Return every line of the records that contains the string "screenshot". Case counts.

ENTRIES:
--------------------------------
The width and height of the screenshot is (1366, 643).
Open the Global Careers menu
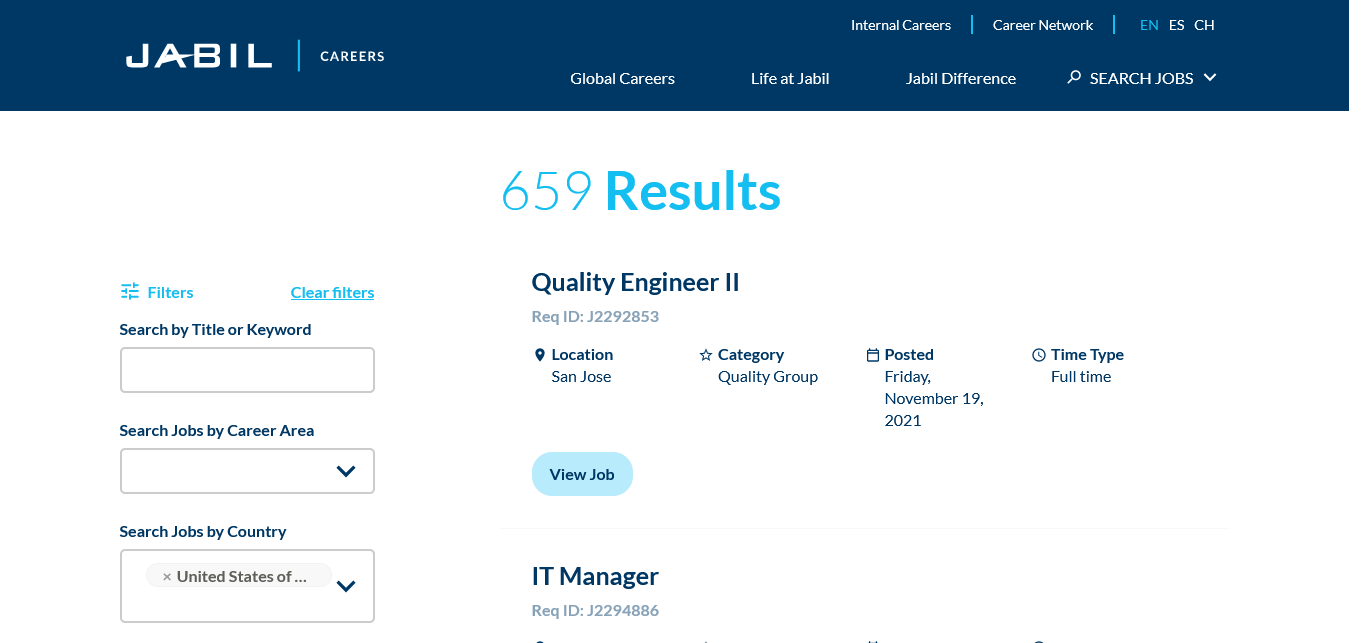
--------------------------------
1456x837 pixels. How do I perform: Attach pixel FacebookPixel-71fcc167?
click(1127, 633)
--------------------------------
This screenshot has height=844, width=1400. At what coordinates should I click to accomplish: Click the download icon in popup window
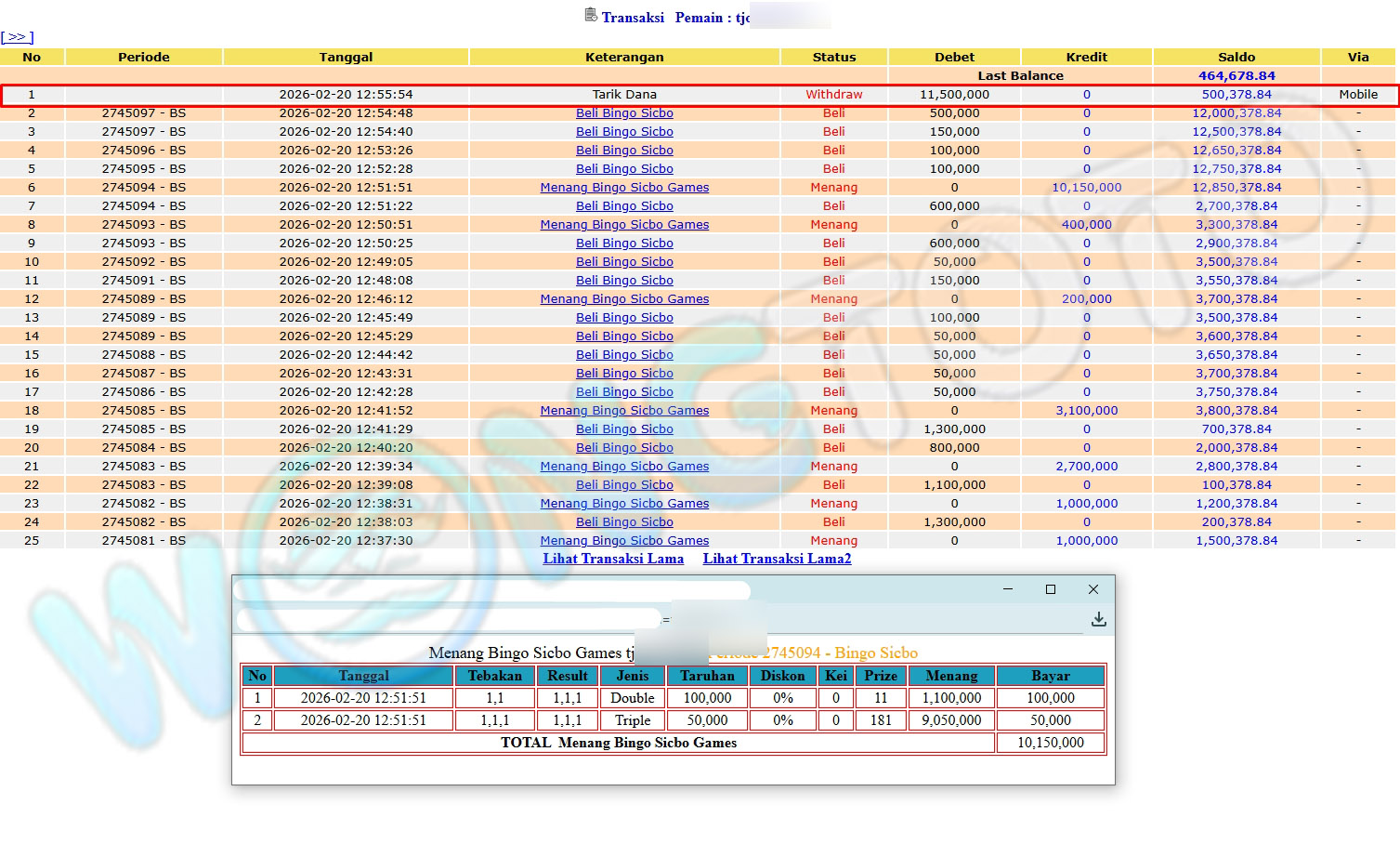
--------------------------------
OUTPUT BELOW:
The width and height of the screenshot is (1366, 643).
This screenshot has height=844, width=1400. At what coordinates should I click to accomplish: Click the download icon in popup window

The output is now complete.